*Extract*
=-=-=-=-=

Despite my inclination to be sensitive to people’s emotions, it can also be an excuse. I do not neglect that sometimes one does have to suck it up and get on with it, because life is difficult. The grit it takes to bear it carries its own lessons. But when feeling or gritting through it feels too intense, here are two other options.
2. Transmute
Sometimes when you are stuck in the feeling phase you just need to transmute. You need to use your gifts and/or mission to take your yucky feelings and turn them in to something new. Compose. Create. ACT. In fact, the very feelings that are inhibiting you might be because of a lack of progress or what I heard a Gestalt practitioner call “stuck vitality”.
This is the ultimate artist’s instinct. Whether you’re artistically inclined or not, transmutation is something we can all do. The artist draws the painting, acts the scene, or writes the book. She takes her nebulous feelings and existential angst and transmutes it into something beautiful.
Something as simple as working out, playing with your child, or volunteering at the local food bank can also be acts of transmutation. Working out is more than just a hit of endorphins. It is an expression of the body. It’s the recirculation of movement and stuck energy. Playing with your child brings you back to a childlike state, where your emotions were probably stuck. Serving others can get you out of yourself completely, transmuting your own neurosis into a service mentality.
3. Give to God
Last but not least, there’s God. Most spiritual paths recognize that we can’t do it alone. The human experience is simply too much to bear. Jesus died on the cross to take on our burdens. Buddha lays out the eightfold path to help one manage the suffering of being human.
Most religious leaders will put this as the top priority, recognizing that a daily spiritual practice, whether prayer or mediation, is essential. When all else fails, communing with a higher power is something to turn to, especially when you’re stuck between feeling and transmuting. When nothing works and you can’t see a path ahead, a simple prayer or a recognition of something higher than yourself can do the trick.
This is the realm of miracles. When we’re at our lowest and turn to God, circumstances appear that the human mind could not have even fathomed before we sat down to pray.
This act is a white flag of surrender. Admitting that no matter how many worldly things I do, it still won’t be enough. It is a death of ego. A recognition that God is supreme. That ego death just might give you the clear vision to see the path ahead, but it won’t be your path. It will be God’s path for you, which usually works out better than yours.
Context
It is easy to tell someone to deal with their feelings, but harder to explain or demonstrate how. My intention with this blog is to give you a context; a playing field on which you can navigate the mystery of your internal emotions.
I encourage you to use all three. One time I realized that how much I was working out (transmute) was actually a guise to cover up to my grief (feeling). Another time I became aware that was how much I sat around trying to feel, was keeping me from moving forward with what I wanted to create in my life. And too many times I tried to do it all on my own, without God, and that simply didn’t work.
When I ask clients to try to identify the emotion in their moment, their eyes often look up and imagine. They aren’t looking to God. They are stuck in their head. And let’s face it, we all are. Only when I invite them to take a breath, close their eyes, and put their awareness on their body can they get closer to the specific emotion. We’re disassociated with what’s going on below our neck. We’re numb after years of bad training. Retrain and Rethink. Feel, transmute, and pray your way Back to the Body.

=-=-=-=-=

*Dataset entries*
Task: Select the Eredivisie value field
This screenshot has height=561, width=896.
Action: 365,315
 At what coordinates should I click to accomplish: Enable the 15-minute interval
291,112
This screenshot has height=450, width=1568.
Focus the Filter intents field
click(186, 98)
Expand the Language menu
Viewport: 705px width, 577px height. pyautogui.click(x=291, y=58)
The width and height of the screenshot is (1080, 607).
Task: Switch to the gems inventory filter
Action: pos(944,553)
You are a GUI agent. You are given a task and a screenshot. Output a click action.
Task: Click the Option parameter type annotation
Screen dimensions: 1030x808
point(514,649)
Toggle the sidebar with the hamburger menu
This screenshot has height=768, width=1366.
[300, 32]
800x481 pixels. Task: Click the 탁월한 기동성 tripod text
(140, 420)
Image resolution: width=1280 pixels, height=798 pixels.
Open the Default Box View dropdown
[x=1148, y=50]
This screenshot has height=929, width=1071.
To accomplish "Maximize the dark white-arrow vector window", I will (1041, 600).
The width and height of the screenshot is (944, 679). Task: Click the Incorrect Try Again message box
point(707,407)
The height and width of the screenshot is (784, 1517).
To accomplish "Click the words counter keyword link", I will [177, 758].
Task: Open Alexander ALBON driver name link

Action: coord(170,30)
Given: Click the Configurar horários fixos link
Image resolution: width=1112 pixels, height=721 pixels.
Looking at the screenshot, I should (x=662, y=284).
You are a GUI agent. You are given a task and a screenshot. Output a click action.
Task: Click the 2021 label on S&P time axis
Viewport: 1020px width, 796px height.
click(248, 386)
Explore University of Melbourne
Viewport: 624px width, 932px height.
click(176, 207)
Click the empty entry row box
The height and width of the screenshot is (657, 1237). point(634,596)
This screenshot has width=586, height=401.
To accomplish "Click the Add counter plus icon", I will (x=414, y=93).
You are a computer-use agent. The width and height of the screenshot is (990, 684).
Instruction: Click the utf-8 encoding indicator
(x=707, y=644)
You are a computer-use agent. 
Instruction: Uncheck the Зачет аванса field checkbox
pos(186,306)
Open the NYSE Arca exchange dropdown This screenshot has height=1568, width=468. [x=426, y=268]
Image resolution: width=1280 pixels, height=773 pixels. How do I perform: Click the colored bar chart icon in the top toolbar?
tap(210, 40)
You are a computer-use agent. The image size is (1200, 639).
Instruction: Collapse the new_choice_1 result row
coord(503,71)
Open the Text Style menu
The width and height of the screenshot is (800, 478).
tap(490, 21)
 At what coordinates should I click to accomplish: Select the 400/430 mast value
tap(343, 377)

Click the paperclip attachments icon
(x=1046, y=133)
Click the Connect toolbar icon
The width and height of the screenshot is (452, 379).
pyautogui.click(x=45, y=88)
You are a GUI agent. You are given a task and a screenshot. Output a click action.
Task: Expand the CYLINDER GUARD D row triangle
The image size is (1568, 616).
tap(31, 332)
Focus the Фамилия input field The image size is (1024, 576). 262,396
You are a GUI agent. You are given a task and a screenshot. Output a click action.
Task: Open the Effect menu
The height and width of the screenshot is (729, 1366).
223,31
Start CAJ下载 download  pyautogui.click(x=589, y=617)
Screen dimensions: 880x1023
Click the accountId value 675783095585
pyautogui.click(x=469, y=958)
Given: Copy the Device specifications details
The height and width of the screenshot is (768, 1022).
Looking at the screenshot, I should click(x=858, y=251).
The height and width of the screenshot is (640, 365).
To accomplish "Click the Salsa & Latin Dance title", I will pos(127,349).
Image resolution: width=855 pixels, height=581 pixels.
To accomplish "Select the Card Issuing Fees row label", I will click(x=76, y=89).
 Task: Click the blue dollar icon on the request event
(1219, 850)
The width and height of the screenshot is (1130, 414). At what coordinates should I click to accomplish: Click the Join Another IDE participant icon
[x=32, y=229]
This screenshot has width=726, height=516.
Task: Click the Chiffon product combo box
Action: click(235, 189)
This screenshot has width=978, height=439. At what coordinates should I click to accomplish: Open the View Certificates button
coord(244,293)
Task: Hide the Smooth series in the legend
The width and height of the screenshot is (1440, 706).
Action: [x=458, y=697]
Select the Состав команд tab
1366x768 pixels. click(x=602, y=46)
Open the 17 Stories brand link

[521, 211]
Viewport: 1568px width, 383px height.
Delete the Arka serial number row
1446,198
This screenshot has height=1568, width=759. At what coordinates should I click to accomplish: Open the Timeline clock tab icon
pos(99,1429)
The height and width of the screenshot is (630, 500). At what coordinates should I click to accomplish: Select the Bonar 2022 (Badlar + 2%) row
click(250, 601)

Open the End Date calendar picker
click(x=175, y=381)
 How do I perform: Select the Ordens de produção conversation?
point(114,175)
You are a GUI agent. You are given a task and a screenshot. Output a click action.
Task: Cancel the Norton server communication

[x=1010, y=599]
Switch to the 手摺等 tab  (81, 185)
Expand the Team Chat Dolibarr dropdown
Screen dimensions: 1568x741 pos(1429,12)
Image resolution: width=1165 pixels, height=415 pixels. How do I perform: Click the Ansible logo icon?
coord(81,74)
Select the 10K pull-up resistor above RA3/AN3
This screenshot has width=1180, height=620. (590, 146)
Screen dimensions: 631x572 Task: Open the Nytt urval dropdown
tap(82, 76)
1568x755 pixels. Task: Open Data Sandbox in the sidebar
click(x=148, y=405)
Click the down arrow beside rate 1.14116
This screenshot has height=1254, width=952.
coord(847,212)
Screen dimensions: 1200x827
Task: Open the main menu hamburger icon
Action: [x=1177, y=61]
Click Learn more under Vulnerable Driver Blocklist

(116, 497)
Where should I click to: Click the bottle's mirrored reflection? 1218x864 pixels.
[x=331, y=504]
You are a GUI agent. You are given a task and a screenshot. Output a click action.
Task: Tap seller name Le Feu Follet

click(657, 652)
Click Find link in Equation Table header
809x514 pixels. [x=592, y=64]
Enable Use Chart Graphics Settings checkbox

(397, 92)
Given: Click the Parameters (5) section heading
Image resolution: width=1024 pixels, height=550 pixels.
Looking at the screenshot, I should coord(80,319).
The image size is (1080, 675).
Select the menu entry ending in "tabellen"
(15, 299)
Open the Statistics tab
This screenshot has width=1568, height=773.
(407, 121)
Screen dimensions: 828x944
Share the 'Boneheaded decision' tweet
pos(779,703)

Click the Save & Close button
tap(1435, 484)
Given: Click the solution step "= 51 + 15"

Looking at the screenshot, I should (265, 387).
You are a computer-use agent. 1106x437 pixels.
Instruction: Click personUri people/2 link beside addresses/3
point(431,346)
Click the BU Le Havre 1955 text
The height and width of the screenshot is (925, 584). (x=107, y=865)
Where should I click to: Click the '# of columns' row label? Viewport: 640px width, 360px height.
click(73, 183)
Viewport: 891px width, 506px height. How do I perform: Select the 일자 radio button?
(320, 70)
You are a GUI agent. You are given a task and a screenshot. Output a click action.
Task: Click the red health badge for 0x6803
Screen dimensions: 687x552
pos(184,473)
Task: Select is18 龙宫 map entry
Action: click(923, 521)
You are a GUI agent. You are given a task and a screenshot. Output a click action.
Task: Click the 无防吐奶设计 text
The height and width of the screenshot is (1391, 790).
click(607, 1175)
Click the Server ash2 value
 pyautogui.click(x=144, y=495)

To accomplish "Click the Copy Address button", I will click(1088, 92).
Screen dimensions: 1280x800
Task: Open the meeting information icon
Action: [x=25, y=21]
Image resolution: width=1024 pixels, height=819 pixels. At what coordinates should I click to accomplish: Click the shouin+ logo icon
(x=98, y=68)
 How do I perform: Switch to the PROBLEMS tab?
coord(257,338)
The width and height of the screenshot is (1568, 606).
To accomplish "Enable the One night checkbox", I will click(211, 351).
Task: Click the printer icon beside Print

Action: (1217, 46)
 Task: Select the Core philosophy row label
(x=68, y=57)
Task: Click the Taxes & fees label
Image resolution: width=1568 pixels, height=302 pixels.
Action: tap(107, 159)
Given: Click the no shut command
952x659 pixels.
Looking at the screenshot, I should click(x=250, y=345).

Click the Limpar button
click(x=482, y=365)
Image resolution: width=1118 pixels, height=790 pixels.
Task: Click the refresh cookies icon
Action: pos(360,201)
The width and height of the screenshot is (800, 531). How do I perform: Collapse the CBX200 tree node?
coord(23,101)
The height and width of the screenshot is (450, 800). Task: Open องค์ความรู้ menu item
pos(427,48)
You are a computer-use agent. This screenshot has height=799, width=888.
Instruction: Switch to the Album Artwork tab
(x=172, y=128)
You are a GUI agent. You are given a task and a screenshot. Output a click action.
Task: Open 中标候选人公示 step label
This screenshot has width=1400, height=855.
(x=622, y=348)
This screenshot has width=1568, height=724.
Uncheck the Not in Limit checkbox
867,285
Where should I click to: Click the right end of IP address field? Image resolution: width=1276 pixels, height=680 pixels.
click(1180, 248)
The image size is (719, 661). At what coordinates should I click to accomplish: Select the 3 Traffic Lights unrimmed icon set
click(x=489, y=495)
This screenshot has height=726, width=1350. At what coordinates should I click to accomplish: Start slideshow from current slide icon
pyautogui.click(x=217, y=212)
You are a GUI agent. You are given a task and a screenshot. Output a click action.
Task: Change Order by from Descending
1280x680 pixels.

=-=-=-=-=

*Work required*
Set down, word for word, the part of the blog post on handling difficult emotions that opens with the words containing "Most religious leaders" and closes with "do the trick.".

*Reply*
Most religious leaders will put this as the top priority, recognizing that a daily spiritual practice, whether prayer or mediation, is essential. When all else fails, communing with a higher power is something to turn to, especially when you’re stuck between feeling and transmuting. When nothing works and you can’t see a path ahead, a simple prayer or a recognition of something higher than yourself can do the trick.